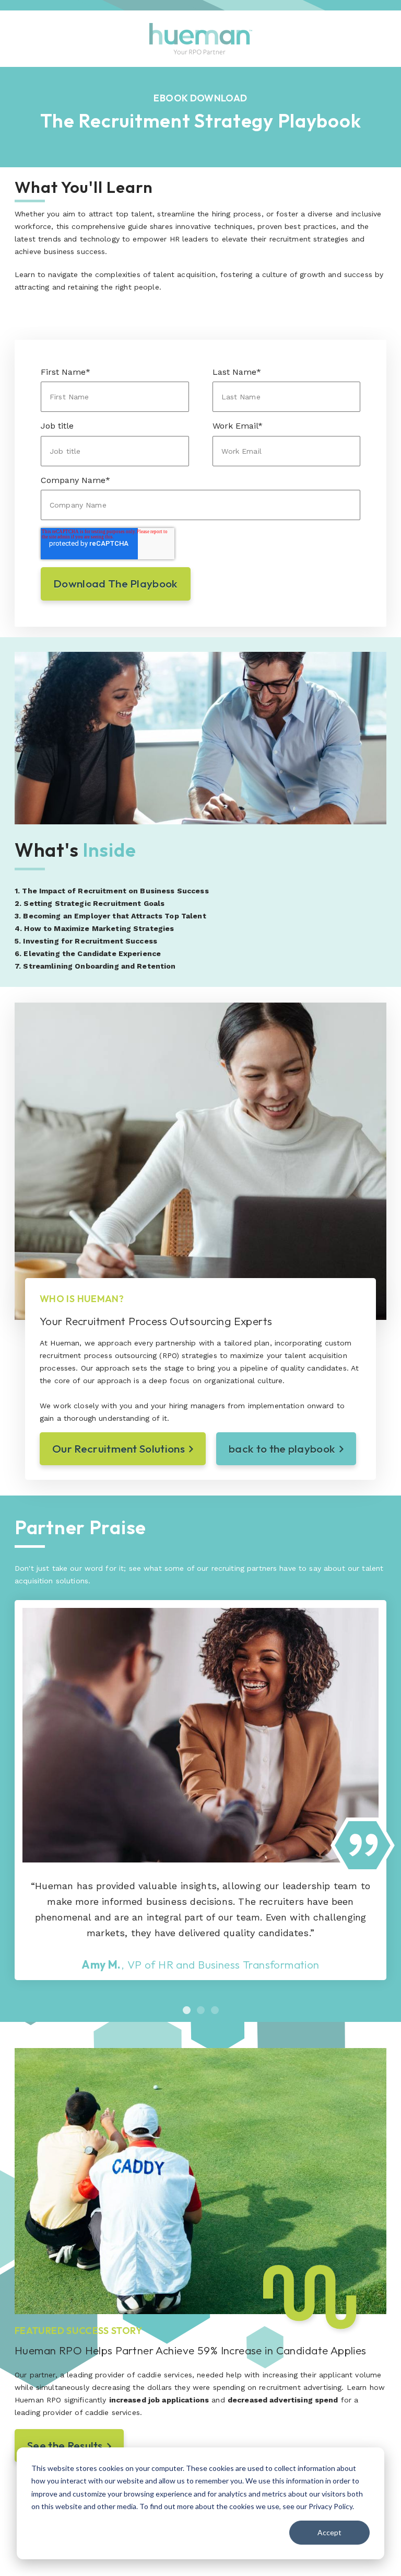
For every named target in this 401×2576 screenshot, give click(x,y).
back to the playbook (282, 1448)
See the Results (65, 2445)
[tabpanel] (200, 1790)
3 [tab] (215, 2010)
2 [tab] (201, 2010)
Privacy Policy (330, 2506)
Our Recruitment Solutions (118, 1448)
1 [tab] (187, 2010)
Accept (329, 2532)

Task directions
Set down the material word for word, and drop every picture from it.

Exercise result
For every named target in this 401×2576 screenshot, give click(x,y).
back to the playbook (282, 1448)
See the Results (65, 2445)
[tabpanel] (200, 1790)
3 [tab] (215, 2010)
2 [tab] (201, 2010)
Privacy Policy (330, 2506)
Our Recruitment Solutions (118, 1448)
1 [tab] (187, 2010)
Accept (329, 2532)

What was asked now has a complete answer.